An old white refrigerator stands with its back to the shrubs at the corner of the Great Northern Highway and Wanarra East Road to Perenjori. Decorated with a black stencilled camel and rusting bullet holes, it performs an important function in the lives of staff and volunteer workers at Charles Darwin Reserve. It is the roadside mail box. This particular mailbox is a legacy of the days when Whitewells Station operated as a tourist ranch. More conventional mail boxes in the region are made from cut down 44 gallon drums on steel stands.

The roadside mail box and the mailman, who also brings stores and supplies, have long been central to rural and outback communication and supply.

Norm and Jade de Grey have held the Australia Post mail run contract for the Thundelarra Mail Run since 2000, through their Wubin Trading Company.

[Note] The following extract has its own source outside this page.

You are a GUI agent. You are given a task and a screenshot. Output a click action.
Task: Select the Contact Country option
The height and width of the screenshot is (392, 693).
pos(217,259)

In 2006 the twice weekly 7½ hour, 500 km run, undertaken in a fast, light 4WD utility, is mainly on the bitumen Great Northern Highway from Wubin to Paynes Find. The next leg to Burnerbinmah and Thundelarra Stations is on a dirt road.


Norm says his predecessors must have had a much more interesting run. They drove a variety of trucks laden with mailbags, stores and fuel to the stations and mining camps along the way, contending with flooded and boggy roads, breakdowns and flat tyres, gates and stock grids, and emergencies such as rushing to Dalwallinu Hospital a station manager’s wife who was giving birth, as Hugh Barnes did in the 1940s.

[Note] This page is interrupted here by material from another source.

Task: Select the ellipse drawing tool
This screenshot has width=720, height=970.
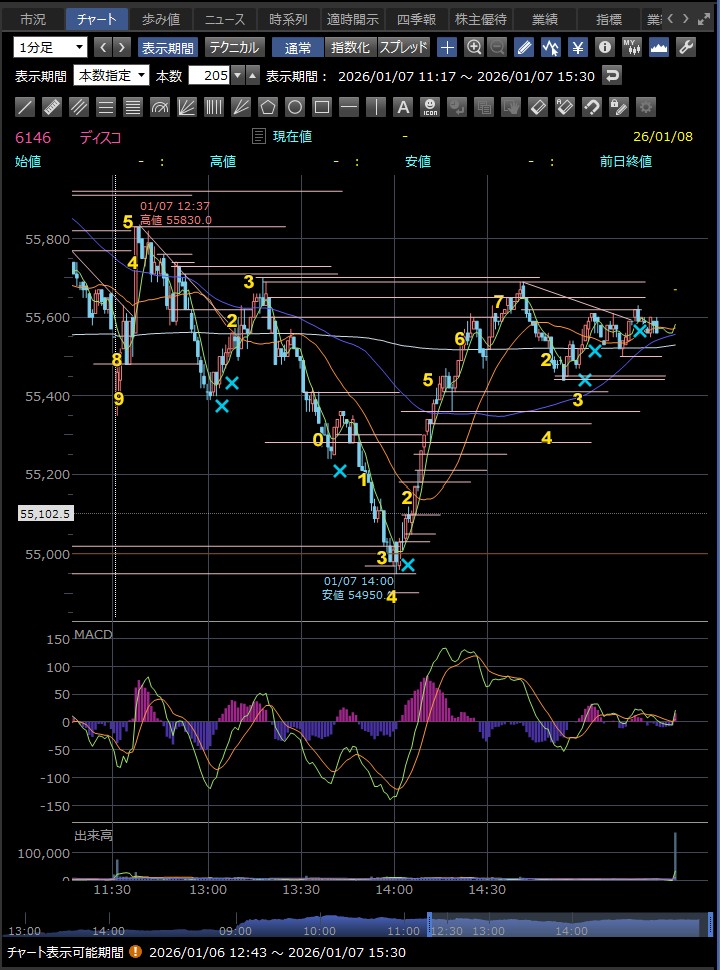Action: click(295, 107)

Before the Wubin–Paynes Find Road was cleared and graded in 1927 (as the precursor to the Great Northern Highway ), the road ended at Jibberding Station and was a camel track from there on.  It went to White Well then Pigeon Rock (Banawar Spring) on Whitewells Station (then part of Ninghan), Dead Horse Soak on Mt Gibson Station, then on to the government well and the Harp Mine near Paynes Crusoe Well on the Mt Gibson Common, then Yandanhoo Hill, Ninghan homestead, then via Warrdagga Rock to Coodingnow homestead and across to Paynes Find.    

The Postmaster General’s Department (the PMG) operated the Royal Mail before it became Australia Post.

Before motor vehicles, the mail was commonly delivered to pastoral stations and mining camps by camel.

Mick Perry did the weekly Wubin to Thundelarra mail run in 1928-29 after managing a hardware store at Ballidu, a wheat town near Wongan Hills. He drove the truck for Birch and King at fourpence a mile. His original truck was a Graham Bros, then a Rio. He delivered the mail, supplies and fuel. On the side, he became a partner on the Commodore mine by staking two old timers with food and fracture (explosives). They would unload the mail run goods when he arrived and use the truck to cart ore to the Warriedar Battery. They had a crushing of 60 ton from which he got more than his money back. Perry covered 8,400 miles in nine months.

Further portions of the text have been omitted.